充希は呆れたように笑いながらも考えてくれた。

「さあ? そもそも鳥なの? ペンギンって」

「嘴があるし、鳥だろ」

「でも、あれは翼とは言えないんじゃない?」

「確かに短いよな…。あ、でも、高校の生物で、相同器官っていうのを習ったんだ。人間の腕が、鳥で言う翼だから、ペンギンのあれも一応翼ってことになるんじゃないか?」

「じゃあ、鳥か」

「でも飛べないのか…」

「飛べる生物が鳥ってわけじゃないよ、多分。ほら、蝙蝠は飛ぶけど哺乳類だし」

「ああー」僕は変な声をあげた。「じゃあ、ペンギンってなんだよ」

 その時、ペンギンの傍にいた飼育員さんが大きな声で言った。

「ペンギンは、鳥網ペンギン目に位置するので、れっきとした鳥ですよ~。飛べない代わりに、泳ぐことがとても速くなったんですよ~。だよね~」

 歩いていたペンギンは汚い鳴き声を上げた。

 羞恥心で頬が熱くなる。

 飼育員さんは僕の方を見て、「他に質問はありますか?」と言った。

「いや、なにも」と言いかけて、やっぱり聞いた。「ペンギンって、寒いところに住んでいますよね。どうして日本で生きられるんですか?」

 その質問に対し、飼育員さんは周りに聞こえるように言った。

「実は、寒いところだけじゃなくて、赤道といった熱い場所に住んでいるペンギンもいるんですよ~。だから、ペンギンは住む場所に適応するんですよ~」

 なるほど…、また一つ賢くなった。

 そのまま、ペンギンは向こうに行ってしまった。客たちはまた、水槽を眺めはじめる。

「ねえ、ホタル」

 充希が嬉しそうな顔で僕を見た。

「もしかして、今、楽しい?」

「…え」

「すごく、口が笑っていたよ」

「…こんなの初めてだよ」

 僕は肩を竦めた。

「…楽しいと、僕は口が達者になるらしい」

「そりゃよかった」 

 そういう彼女は、うれしいと軽く跳ぶ癖がある。

「じゃあ、もっとお話ができるじゃないか」

「…そうだな」

 そうだ…、こんなの初めてだ。

 それからも、僕たちは水槽を見て回った。写真はあまり撮らなかった。泳ぐ魚を見ては、「これでうまく泳げるのかね」「飼育が大変そうだ」「目が合ったぞ。見えているのか?」なんて、くだらないことばかりに気が付いて話をした。面倒な僕の話に、充希は笑いながら乗ってくれた。一つ一つの水槽に時間をかけるせいで、一人、また一人と、客が僕たちを追い抜いていく。きっと熱心なカップルに見えていたことだろう。

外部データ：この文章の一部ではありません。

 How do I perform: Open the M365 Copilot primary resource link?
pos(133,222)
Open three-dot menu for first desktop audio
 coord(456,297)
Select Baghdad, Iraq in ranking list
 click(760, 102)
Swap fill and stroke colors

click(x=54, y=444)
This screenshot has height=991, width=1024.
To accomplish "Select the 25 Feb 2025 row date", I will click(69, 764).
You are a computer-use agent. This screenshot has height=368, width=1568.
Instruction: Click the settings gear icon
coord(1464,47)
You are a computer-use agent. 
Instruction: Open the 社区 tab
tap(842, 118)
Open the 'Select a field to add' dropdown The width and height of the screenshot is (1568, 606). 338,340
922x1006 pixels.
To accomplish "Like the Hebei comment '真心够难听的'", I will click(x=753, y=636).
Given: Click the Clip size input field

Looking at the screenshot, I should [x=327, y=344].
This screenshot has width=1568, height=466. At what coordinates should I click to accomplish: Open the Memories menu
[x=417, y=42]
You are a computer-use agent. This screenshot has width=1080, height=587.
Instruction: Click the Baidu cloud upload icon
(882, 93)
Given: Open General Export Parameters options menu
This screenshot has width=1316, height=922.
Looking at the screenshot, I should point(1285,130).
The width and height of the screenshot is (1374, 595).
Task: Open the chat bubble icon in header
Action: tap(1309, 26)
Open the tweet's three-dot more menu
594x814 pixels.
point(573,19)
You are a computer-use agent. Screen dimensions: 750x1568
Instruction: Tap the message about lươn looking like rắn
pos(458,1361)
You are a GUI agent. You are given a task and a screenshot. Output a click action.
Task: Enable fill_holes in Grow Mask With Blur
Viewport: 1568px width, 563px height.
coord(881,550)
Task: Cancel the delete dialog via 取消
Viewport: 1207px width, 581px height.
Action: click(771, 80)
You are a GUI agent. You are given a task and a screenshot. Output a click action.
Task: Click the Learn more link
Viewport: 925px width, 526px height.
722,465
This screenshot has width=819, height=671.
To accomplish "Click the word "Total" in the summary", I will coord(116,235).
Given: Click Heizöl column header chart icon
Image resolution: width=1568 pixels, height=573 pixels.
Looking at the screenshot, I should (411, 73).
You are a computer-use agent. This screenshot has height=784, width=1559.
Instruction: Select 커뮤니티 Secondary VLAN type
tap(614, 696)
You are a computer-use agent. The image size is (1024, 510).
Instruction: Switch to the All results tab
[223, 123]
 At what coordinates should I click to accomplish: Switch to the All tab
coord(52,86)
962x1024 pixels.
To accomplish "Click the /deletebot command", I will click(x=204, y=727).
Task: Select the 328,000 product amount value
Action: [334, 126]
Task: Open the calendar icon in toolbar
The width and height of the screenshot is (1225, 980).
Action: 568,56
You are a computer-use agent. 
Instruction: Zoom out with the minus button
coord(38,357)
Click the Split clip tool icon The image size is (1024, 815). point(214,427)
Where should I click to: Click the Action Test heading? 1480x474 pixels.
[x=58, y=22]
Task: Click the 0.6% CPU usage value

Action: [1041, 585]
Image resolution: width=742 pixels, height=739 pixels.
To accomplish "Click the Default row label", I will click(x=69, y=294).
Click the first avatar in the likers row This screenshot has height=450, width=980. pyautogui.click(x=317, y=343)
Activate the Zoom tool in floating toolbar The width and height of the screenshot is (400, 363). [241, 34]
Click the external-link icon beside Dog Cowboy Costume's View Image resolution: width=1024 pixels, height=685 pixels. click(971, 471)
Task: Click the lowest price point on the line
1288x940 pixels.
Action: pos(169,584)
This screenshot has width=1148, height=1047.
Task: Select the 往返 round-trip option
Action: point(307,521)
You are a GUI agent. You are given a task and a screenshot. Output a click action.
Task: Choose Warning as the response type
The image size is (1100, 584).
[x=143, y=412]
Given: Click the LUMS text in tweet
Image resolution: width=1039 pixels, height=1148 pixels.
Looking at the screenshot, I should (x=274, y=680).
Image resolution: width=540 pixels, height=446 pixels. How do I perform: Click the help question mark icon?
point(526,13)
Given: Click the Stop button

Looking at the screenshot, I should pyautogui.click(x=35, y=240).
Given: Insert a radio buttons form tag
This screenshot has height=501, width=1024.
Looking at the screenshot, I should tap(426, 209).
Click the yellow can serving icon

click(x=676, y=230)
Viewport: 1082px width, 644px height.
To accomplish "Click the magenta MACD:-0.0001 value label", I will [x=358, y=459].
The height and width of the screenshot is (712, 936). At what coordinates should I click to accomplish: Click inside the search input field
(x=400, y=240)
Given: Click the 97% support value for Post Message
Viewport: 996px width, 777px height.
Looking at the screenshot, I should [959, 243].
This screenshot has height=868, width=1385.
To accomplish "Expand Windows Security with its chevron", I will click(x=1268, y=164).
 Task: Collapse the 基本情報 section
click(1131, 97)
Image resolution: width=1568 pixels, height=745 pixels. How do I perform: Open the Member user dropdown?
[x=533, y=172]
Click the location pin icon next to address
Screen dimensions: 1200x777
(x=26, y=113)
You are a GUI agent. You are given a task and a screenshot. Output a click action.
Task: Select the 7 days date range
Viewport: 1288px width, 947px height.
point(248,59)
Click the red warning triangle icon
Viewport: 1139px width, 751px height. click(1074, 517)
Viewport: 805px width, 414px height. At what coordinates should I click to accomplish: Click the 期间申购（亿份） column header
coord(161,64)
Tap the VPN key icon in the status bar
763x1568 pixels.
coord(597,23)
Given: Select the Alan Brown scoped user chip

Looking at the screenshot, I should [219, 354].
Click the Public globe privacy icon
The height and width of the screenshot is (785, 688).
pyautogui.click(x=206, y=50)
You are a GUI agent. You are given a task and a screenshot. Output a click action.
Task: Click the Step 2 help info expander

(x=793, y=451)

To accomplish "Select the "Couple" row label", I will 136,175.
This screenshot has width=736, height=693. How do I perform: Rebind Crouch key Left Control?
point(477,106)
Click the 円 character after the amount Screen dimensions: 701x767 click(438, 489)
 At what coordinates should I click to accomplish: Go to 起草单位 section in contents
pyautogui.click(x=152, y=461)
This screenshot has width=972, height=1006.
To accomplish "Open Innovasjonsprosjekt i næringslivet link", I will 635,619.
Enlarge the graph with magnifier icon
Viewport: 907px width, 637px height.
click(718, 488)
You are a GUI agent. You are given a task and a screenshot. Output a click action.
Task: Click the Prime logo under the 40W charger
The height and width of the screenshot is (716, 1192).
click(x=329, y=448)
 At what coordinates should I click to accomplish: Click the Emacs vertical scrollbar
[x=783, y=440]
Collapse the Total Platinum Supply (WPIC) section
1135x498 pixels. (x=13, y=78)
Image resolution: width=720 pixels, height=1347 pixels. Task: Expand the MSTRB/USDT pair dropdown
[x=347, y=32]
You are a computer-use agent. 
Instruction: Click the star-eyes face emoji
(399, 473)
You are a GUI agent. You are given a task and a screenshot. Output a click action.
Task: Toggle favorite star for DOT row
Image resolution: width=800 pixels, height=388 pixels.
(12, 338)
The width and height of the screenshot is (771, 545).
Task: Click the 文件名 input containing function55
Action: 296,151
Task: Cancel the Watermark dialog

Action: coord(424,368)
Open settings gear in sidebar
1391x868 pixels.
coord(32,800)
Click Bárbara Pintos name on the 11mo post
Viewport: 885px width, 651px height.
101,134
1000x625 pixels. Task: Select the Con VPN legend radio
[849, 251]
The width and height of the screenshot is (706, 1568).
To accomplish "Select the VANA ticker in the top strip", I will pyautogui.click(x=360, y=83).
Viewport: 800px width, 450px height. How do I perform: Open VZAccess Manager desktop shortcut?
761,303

 閉館時間が近づいて、ようやく土産屋に入った。客もすでにまばらだった。

「なにか買うか? クッキーとか」

「そうだね、これとかいいんじゃない?」

 充希は、傍にあった棚から、コンパクトな箱を手に取って見せた。

 それは、ペアネックレスだった。銀色のチェーンに、イルカの意匠が施されている。水族館のロゴは、タグとして添えられていた。値段はそこまで高くない。

「お揃いか」

「そうだね」

「…わかった」

 僕はネックレスの箱を買い物かごに放り込んだ。

「あれ?」

 充希が目を丸くする。

「…どうした?」

「いや、『お揃いなんか恥ずかしい』って言われるのかと」

「別にいいだろ。それに、形として残った方がいいじゃないか。僕と充希が、ここに来たって言う証拠を」

「ああ、そうか」充希は納得したように頷いた。「…そうだね。次のお盆がくれば、私はあの世に帰っちゃうから…、うん、その方がいい。なかなか、良いことを言うじゃないか」

「え、ああ」

 今しがた、僕と充希の間で相違があったことに気づくのは、その三秒後だった。

 充希は、僕がネックレスを買う理由として、「いつかあの世に帰ってしまう自分のため」と解釈をした。

 違うんだ。僕は、そこまで深く考えていなかった。

 クッキーは食べたら無くなってしまう。だったら、少し値が張っても、形としてこの世に残るものを買おう。だって、ずっと、一緒にいるのだから。

 …そうだ、僕は、充希とずっと一緒にいるものだと思い、ネックレスを買うことを承諾した。

 充希が、あの世に帰ってしまうことを、忘れていた。

「ええと、じゃあ…」

 思い込みにも似た感情に困惑しつつ、話を継ぐ。

「クッキーも、買おうか」

        ※

 結局、水族館を出たのは、閉館の五分前だった。

 シャトルバスの時間をギリギリ過ぎていて、駅までのタクシーを呼ぼうと思ったが、歩いた方が早いと判断しやめた。たかが一キロだ。大したことない。

 そう高を括っていたが、吹きつける風はナイフを仕込んでいるように鋭く、冷たかった。手袋を持ってきていないので、一瞬で指先の感覚が消え失せた。

「寒いね~」

 充希の声では、一ミリも寒さを感じない。

 まだ九時を回った頃だったが、通りは閑散としていた。多分、ほとんどの人間は早めに帰って、クリスマスを祝っているのだろう。それとも、ホテルに入っているのだろうか?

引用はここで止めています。